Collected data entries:
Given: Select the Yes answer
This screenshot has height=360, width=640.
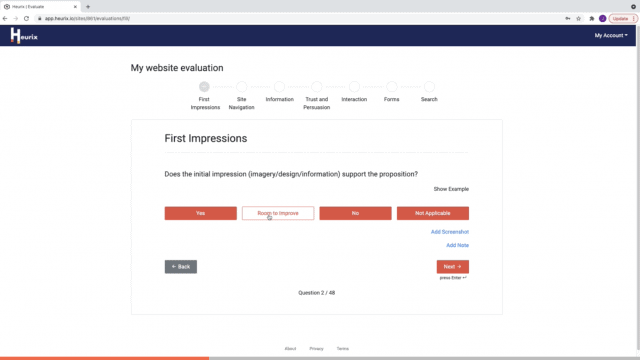Looking at the screenshot, I should tap(200, 213).
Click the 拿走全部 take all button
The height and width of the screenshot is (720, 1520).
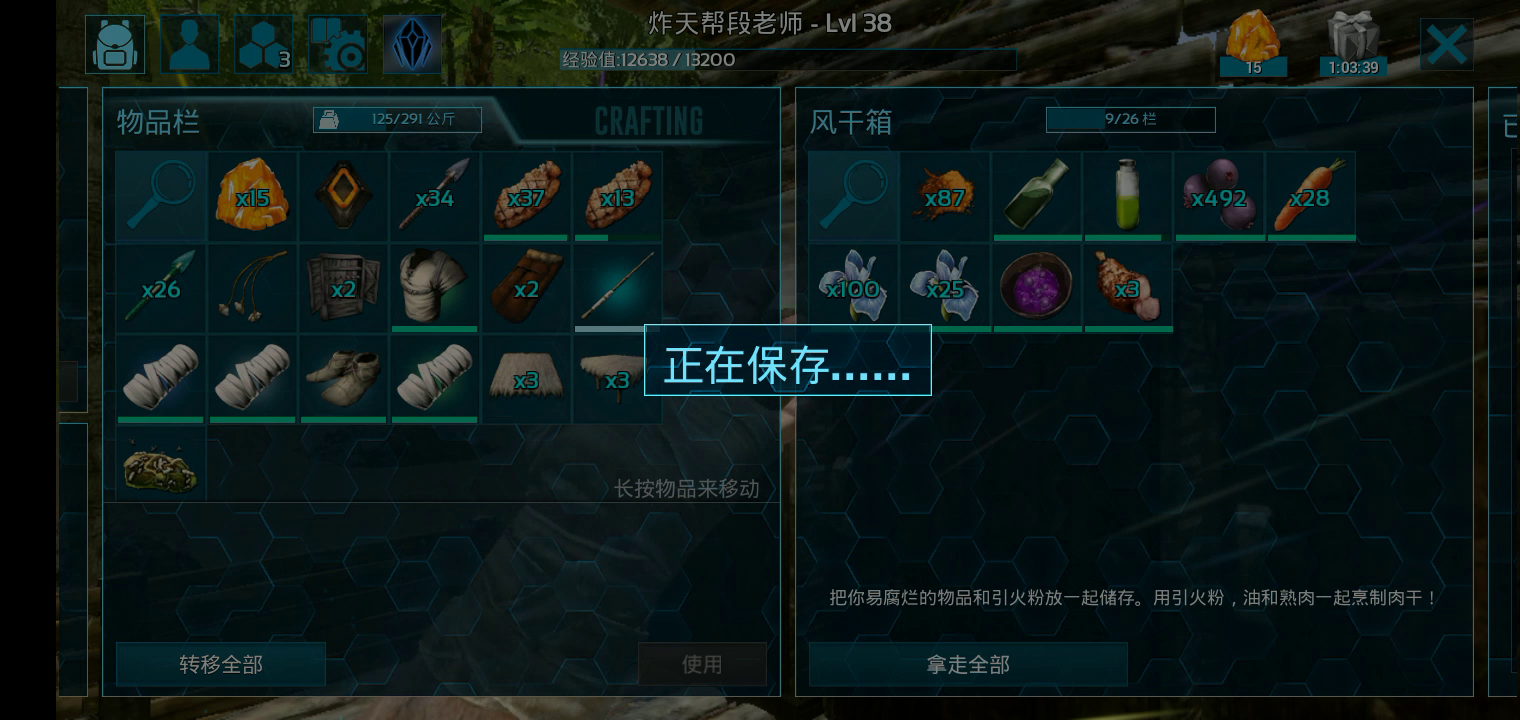968,664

**What this task involves:**
With the pictures left out, give again exactly the lines from the one that contains "The height and" through the final line of the data above.

**Solution to the exercise:**
The height and width of the screenshot is (720, 1520).
968,664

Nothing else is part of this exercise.